## WHAT YOU WILL DO
Retype, with no changes, the part of the lines that opens with the line containing "Place cursor in" and closes with the line containing "click(143, 147)".

┄┄┄┄┄┄┄┄┄┄┄┄┄┄┄┄┄┄┄┄

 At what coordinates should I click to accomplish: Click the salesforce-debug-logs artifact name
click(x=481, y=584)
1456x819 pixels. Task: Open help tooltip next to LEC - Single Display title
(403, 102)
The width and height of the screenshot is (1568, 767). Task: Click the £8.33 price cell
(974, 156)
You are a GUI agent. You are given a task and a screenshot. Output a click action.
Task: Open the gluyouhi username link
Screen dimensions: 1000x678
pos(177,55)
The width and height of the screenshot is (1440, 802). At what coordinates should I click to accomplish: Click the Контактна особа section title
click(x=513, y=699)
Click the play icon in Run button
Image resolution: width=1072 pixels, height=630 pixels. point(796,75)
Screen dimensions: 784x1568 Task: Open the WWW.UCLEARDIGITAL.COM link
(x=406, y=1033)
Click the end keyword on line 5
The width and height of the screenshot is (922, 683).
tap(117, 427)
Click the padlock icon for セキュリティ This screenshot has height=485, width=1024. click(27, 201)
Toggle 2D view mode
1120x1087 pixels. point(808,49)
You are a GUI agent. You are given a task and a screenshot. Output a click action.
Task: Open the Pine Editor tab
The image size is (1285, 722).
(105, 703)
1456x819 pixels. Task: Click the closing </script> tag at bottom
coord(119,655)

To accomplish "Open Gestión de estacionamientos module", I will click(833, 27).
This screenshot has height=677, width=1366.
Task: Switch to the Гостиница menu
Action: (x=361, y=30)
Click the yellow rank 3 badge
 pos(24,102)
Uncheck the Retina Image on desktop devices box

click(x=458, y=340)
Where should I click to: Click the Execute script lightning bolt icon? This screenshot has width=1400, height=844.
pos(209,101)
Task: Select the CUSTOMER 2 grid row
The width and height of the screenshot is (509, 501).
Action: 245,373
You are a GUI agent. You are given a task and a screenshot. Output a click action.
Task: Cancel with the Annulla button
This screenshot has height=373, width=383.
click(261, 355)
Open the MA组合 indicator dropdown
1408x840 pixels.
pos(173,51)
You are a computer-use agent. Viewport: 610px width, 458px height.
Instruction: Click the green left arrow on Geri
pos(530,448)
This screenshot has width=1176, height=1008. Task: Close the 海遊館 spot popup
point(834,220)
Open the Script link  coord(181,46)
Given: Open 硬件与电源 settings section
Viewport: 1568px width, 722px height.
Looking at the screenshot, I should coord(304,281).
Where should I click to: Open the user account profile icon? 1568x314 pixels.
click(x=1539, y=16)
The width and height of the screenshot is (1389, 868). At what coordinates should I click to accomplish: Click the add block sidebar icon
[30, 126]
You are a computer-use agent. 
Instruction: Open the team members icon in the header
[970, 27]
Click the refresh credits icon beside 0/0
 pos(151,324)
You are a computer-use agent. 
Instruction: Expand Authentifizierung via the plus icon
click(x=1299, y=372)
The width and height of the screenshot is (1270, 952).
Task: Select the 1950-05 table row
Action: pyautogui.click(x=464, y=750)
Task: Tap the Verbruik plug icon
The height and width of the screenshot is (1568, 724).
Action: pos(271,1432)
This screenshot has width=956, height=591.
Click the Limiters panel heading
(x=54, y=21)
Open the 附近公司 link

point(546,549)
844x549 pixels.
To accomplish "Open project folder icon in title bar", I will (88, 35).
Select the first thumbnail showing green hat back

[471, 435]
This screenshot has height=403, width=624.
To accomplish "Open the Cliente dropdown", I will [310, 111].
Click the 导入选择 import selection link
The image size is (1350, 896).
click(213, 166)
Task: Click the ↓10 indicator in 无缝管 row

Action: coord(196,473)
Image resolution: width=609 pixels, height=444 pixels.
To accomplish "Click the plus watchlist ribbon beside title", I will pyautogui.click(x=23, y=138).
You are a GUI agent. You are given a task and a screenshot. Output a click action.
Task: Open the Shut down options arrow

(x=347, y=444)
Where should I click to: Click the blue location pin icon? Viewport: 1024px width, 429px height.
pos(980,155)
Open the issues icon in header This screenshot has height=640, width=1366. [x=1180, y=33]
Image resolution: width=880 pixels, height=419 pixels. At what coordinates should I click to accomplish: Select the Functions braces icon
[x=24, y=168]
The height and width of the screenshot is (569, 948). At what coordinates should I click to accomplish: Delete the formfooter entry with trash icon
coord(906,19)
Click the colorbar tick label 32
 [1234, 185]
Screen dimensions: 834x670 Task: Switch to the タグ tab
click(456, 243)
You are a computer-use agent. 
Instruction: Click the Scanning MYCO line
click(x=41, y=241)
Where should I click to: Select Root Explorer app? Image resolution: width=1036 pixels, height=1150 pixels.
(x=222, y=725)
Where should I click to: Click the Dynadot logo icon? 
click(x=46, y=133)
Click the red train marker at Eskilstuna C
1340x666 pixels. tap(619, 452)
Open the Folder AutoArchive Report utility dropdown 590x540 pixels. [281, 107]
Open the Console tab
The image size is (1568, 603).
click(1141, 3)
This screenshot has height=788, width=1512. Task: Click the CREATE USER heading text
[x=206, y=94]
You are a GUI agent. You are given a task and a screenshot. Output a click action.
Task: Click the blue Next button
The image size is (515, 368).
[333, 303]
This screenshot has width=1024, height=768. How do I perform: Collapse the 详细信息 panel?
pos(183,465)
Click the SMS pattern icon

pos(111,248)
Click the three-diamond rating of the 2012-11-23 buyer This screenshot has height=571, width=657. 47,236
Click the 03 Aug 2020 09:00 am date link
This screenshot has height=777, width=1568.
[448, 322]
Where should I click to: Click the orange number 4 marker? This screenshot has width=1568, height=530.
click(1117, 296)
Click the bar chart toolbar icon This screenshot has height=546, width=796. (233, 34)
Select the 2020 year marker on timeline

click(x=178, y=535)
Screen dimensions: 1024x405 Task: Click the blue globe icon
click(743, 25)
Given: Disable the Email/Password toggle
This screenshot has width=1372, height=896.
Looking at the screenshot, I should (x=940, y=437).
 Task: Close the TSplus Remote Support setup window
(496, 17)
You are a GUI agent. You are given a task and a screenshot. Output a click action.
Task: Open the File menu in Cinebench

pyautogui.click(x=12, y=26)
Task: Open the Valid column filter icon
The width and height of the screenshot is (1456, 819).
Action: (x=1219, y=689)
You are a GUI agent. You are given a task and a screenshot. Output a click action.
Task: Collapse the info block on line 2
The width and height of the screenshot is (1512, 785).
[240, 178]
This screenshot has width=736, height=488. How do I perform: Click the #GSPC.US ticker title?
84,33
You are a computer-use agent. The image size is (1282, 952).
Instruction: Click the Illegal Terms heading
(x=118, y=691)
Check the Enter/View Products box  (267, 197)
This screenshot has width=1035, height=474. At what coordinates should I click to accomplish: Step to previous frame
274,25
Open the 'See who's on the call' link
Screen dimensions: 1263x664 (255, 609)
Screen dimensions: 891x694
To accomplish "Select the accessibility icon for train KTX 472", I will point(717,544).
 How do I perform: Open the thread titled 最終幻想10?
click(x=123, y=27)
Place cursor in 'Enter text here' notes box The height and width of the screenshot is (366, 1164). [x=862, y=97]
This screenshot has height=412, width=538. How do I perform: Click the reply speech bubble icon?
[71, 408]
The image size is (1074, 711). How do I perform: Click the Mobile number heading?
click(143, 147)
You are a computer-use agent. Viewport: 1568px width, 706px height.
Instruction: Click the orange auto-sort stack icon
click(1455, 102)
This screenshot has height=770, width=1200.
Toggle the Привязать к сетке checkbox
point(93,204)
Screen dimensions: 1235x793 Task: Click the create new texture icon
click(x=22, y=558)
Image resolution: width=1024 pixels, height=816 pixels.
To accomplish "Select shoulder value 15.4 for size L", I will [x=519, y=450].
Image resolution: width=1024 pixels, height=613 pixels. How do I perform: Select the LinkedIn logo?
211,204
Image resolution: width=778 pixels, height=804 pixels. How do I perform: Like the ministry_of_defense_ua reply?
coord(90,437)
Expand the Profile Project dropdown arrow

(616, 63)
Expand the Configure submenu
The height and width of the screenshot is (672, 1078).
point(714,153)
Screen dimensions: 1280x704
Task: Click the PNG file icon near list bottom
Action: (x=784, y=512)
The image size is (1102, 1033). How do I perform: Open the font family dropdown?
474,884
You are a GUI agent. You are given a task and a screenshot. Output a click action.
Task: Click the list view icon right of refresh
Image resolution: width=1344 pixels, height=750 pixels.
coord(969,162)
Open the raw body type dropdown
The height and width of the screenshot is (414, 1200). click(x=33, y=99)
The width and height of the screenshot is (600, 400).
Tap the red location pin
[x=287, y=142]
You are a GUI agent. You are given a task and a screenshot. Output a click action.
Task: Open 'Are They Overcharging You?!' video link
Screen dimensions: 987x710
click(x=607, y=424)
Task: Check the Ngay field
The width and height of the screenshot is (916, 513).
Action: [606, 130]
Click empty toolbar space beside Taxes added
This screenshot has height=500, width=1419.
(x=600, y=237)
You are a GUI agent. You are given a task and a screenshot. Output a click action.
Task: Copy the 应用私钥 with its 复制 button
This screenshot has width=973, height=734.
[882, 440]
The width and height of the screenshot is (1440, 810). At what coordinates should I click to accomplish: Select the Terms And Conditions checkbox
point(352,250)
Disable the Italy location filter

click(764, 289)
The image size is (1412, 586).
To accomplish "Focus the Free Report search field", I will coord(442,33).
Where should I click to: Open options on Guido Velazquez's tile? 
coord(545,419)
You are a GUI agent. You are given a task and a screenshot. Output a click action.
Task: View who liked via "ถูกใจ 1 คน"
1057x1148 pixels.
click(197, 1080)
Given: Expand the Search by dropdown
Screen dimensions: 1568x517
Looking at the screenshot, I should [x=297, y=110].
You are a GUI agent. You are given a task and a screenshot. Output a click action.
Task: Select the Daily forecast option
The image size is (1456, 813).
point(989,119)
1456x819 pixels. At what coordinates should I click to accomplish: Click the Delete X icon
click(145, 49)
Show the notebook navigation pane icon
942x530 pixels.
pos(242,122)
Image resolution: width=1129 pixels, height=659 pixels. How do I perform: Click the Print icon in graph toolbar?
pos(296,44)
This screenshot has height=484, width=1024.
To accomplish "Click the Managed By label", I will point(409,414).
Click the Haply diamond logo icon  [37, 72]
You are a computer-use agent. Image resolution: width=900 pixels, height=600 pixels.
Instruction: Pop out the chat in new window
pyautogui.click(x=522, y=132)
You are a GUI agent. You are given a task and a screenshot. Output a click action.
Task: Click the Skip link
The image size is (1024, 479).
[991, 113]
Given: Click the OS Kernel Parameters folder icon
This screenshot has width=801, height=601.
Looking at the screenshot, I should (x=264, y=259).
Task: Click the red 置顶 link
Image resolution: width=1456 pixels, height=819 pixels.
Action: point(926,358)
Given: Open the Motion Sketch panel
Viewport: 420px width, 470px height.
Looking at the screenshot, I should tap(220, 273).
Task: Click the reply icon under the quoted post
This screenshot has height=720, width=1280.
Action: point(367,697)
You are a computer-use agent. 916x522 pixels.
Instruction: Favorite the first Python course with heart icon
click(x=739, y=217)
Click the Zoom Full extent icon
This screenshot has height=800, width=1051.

┄┄┄┄┄┄┄┄┄┄┄┄┄┄┄┄┄┄┄┄

## RESULT OF THIS EXERCISE
Place cursor in 'Enter text here' notes box The height and width of the screenshot is (366, 1164). [x=862, y=97]
This screenshot has height=412, width=538. How do I perform: Click the reply speech bubble icon?
[71, 408]
The image size is (1074, 711). How do I perform: Click the Mobile number heading?
click(143, 147)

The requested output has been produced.